**Your goal:** Give the material below as a Markdown table with columns No. and Line, one numbered row per line and no rows for blank lines. Leave the pictures out.

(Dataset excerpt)
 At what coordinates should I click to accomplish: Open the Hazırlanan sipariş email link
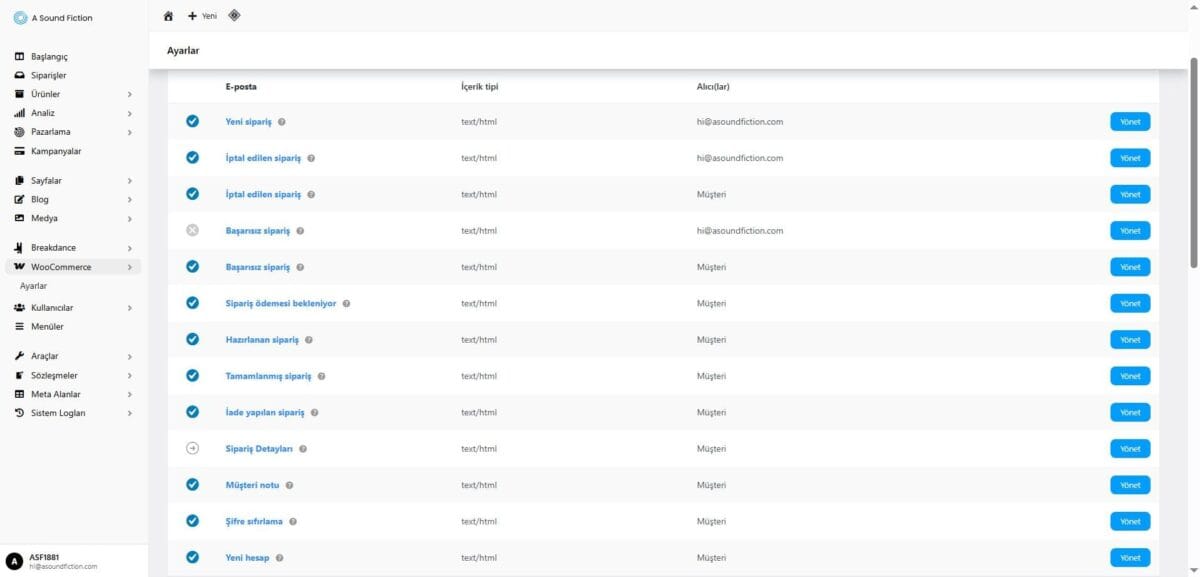[x=262, y=340]
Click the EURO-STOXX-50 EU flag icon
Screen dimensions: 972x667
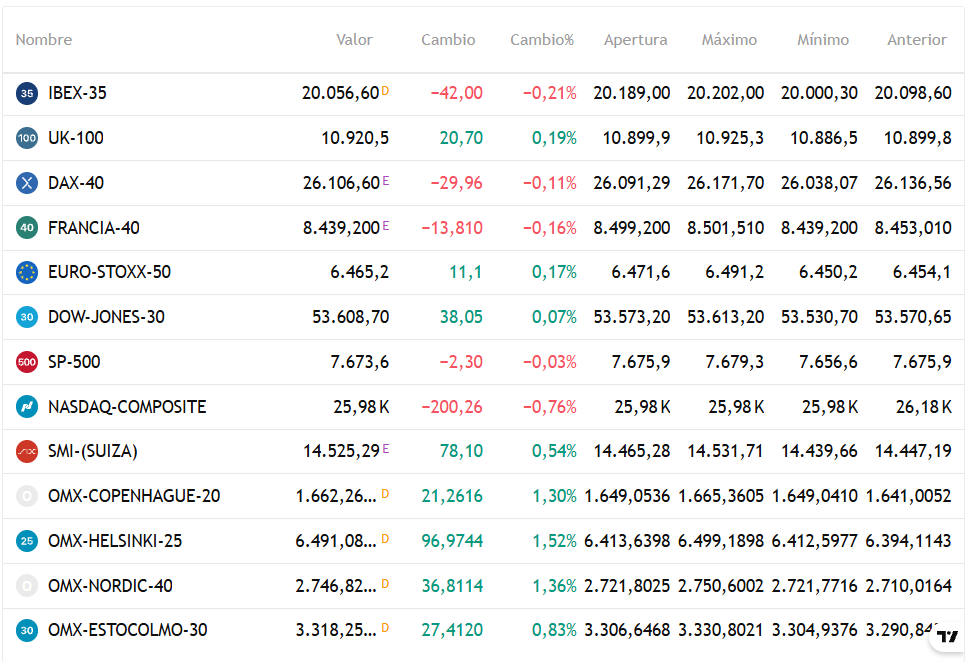27,272
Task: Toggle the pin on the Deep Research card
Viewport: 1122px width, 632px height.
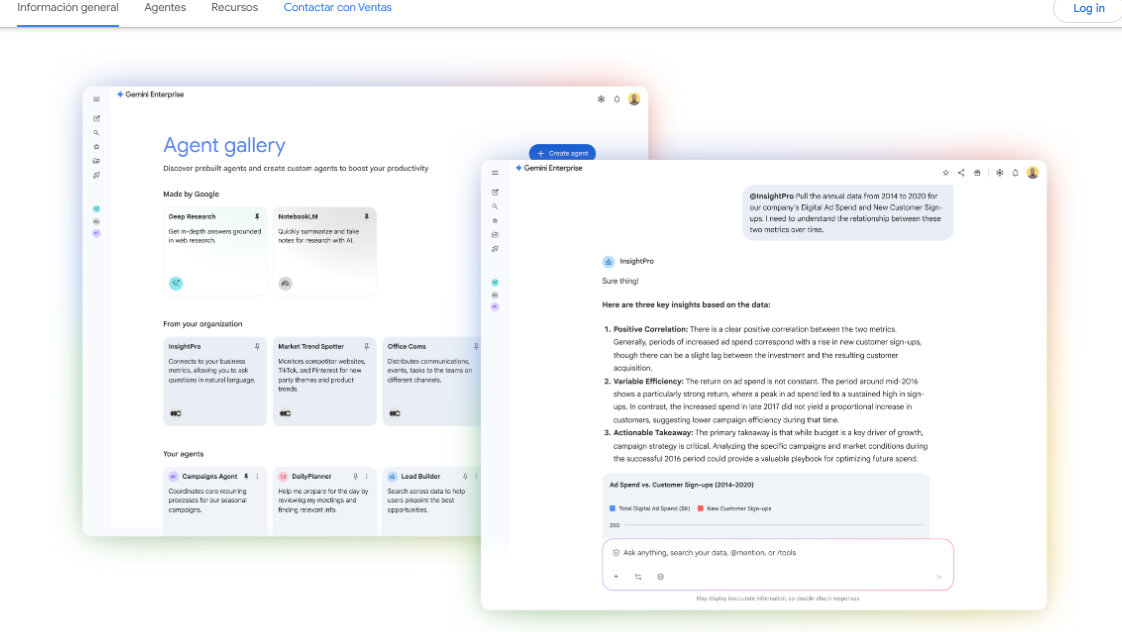Action: point(257,217)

**Written response:**
| No. | Line |
|---|---|
| 1 |  At what coordinates should I click to accomplish: Open the Hazırlanan sipariş email link |
| 2 | [x=262, y=340] |
| 3 | Click the EURO-STOXX-50 EU flag icon |
| 4 | Screen dimensions: 972x667 |
| 5 | 27,272 |
| 6 | Task: Toggle the pin on the Deep Research card |
| 7 | Viewport: 1122px width, 632px height. |
| 8 | Action: point(257,217) |